EXERCISE AIM
Could you repeat every record exactly as it appears?

GIVEN ENTRIES
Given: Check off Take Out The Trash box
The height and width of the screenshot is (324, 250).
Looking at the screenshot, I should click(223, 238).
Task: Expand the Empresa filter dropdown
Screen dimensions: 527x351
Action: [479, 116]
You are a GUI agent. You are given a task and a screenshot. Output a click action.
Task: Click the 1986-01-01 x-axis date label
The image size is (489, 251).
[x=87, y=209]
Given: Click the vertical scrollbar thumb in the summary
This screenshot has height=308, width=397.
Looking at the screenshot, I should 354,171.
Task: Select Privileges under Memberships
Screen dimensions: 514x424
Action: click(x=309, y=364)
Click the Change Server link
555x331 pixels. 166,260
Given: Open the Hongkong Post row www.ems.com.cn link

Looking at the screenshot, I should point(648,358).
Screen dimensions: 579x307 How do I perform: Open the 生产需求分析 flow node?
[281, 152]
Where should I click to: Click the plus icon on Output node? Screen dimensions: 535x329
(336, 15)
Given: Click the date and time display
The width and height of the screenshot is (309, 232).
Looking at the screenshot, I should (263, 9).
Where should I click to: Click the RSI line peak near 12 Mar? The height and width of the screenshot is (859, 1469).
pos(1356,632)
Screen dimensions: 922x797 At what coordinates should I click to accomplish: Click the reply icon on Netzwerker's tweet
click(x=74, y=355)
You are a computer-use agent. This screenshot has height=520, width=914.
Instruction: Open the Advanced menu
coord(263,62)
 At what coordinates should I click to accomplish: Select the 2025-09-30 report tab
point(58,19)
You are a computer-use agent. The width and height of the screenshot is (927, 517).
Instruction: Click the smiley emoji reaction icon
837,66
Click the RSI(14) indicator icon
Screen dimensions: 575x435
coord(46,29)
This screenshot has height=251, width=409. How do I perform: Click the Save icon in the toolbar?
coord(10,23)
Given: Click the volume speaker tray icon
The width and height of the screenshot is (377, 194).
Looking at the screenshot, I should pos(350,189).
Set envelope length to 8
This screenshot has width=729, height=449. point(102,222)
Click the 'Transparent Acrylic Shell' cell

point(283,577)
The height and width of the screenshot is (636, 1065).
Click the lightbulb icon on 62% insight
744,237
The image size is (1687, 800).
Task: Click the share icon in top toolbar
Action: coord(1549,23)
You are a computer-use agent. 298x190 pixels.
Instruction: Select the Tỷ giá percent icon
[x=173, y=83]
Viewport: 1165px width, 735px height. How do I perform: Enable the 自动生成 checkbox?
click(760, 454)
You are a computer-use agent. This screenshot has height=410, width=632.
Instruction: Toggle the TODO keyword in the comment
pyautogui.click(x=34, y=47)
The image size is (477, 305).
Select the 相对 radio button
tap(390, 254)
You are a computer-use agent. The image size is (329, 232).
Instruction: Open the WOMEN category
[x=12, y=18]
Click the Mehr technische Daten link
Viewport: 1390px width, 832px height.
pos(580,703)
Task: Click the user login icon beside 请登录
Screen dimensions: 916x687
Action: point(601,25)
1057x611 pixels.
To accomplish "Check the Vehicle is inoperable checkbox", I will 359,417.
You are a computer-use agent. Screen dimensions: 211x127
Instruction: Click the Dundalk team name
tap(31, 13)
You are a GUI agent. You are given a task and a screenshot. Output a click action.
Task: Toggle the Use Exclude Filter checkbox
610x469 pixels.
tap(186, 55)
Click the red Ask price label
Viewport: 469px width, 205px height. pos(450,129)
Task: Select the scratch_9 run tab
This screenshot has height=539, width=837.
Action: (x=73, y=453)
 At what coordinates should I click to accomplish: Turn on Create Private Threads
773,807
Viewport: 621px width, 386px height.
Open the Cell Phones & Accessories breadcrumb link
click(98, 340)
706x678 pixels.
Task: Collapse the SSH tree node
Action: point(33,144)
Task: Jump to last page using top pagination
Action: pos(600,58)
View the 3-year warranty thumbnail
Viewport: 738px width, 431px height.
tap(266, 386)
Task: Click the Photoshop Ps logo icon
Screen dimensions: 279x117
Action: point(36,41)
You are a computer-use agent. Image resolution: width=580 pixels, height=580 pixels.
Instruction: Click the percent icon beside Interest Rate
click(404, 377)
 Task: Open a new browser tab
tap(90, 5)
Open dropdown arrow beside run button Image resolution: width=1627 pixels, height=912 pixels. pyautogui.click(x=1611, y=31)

TASK RESULT
Given: Check off Take Out The Trash box
The height and width of the screenshot is (324, 250).
Looking at the screenshot, I should click(223, 238).
Task: Expand the Empresa filter dropdown
Screen dimensions: 527x351
Action: [479, 116]
You are a GUI agent. You are given a task and a screenshot. Output a click action.
Task: Click the 1986-01-01 x-axis date label
The image size is (489, 251).
[x=87, y=209]
Given: Click the vertical scrollbar thumb in the summary
This screenshot has height=308, width=397.
Looking at the screenshot, I should 354,171.
Task: Select Privileges under Memberships
Screen dimensions: 514x424
Action: click(x=309, y=364)
Click the Change Server link
555x331 pixels. 166,260
Given: Open the Hongkong Post row www.ems.com.cn link

Looking at the screenshot, I should point(648,358).
Screen dimensions: 579x307 How do I perform: Open the 生产需求分析 flow node?
[281, 152]
Where should I click to: Click the plus icon on Output node? Screen dimensions: 535x329
(336, 15)
Given: Click the date and time display
The width and height of the screenshot is (309, 232).
Looking at the screenshot, I should (263, 9).
Where should I click to: Click the RSI line peak near 12 Mar? The height and width of the screenshot is (859, 1469).
pos(1356,632)
Screen dimensions: 922x797 At what coordinates should I click to accomplish: Click the reply icon on Netzwerker's tweet
click(x=74, y=355)
You are a computer-use agent. This screenshot has height=520, width=914.
Instruction: Open the Advanced menu
coord(263,62)
 At what coordinates should I click to accomplish: Select the 2025-09-30 report tab
point(58,19)
You are a computer-use agent. The width and height of the screenshot is (927, 517).
Instruction: Click the smiley emoji reaction icon
837,66
Click the RSI(14) indicator icon
Screen dimensions: 575x435
coord(46,29)
This screenshot has height=251, width=409. How do I perform: Click the Save icon in the toolbar?
coord(10,23)
Given: Click the volume speaker tray icon
The width and height of the screenshot is (377, 194).
Looking at the screenshot, I should pos(350,189).
Set envelope length to 8
This screenshot has width=729, height=449. point(102,222)
Click the 'Transparent Acrylic Shell' cell

point(283,577)
The height and width of the screenshot is (636, 1065).
Click the lightbulb icon on 62% insight
744,237
The image size is (1687, 800).
Task: Click the share icon in top toolbar
Action: coord(1549,23)
You are a computer-use agent. 298x190 pixels.
Instruction: Select the Tỷ giá percent icon
[x=173, y=83]
Viewport: 1165px width, 735px height. How do I perform: Enable the 自动生成 checkbox?
click(760, 454)
You are a computer-use agent. This screenshot has height=410, width=632.
Instruction: Toggle the TODO keyword in the comment
pyautogui.click(x=34, y=47)
The image size is (477, 305).
Select the 相对 radio button
tap(390, 254)
You are a computer-use agent. The image size is (329, 232).
Instruction: Open the WOMEN category
[x=12, y=18]
Click the Mehr technische Daten link
Viewport: 1390px width, 832px height.
pos(580,703)
Task: Click the user login icon beside 请登录
Screen dimensions: 916x687
Action: point(601,25)
1057x611 pixels.
To accomplish "Check the Vehicle is inoperable checkbox", I will 359,417.
You are a computer-use agent. Screen dimensions: 211x127
Instruction: Click the Dundalk team name
tap(31, 13)
You are a GUI agent. You are given a task and a screenshot. Output a click action.
Task: Toggle the Use Exclude Filter checkbox
610x469 pixels.
tap(186, 55)
Click the red Ask price label
Viewport: 469px width, 205px height. pos(450,129)
Task: Select the scratch_9 run tab
This screenshot has height=539, width=837.
Action: (x=73, y=453)
 At what coordinates should I click to accomplish: Turn on Create Private Threads
773,807
Viewport: 621px width, 386px height.
Open the Cell Phones & Accessories breadcrumb link
click(98, 340)
706x678 pixels.
Task: Collapse the SSH tree node
Action: point(33,144)
Task: Jump to last page using top pagination
Action: pos(600,58)
View the 3-year warranty thumbnail
Viewport: 738px width, 431px height.
tap(266, 386)
Task: Click the Photoshop Ps logo icon
Screen dimensions: 279x117
Action: point(36,41)
You are a computer-use agent. Image resolution: width=580 pixels, height=580 pixels.
Instruction: Click the percent icon beside Interest Rate
click(404, 377)
 Task: Open a new browser tab
tap(90, 5)
Open dropdown arrow beside run button Image resolution: width=1627 pixels, height=912 pixels. pyautogui.click(x=1611, y=31)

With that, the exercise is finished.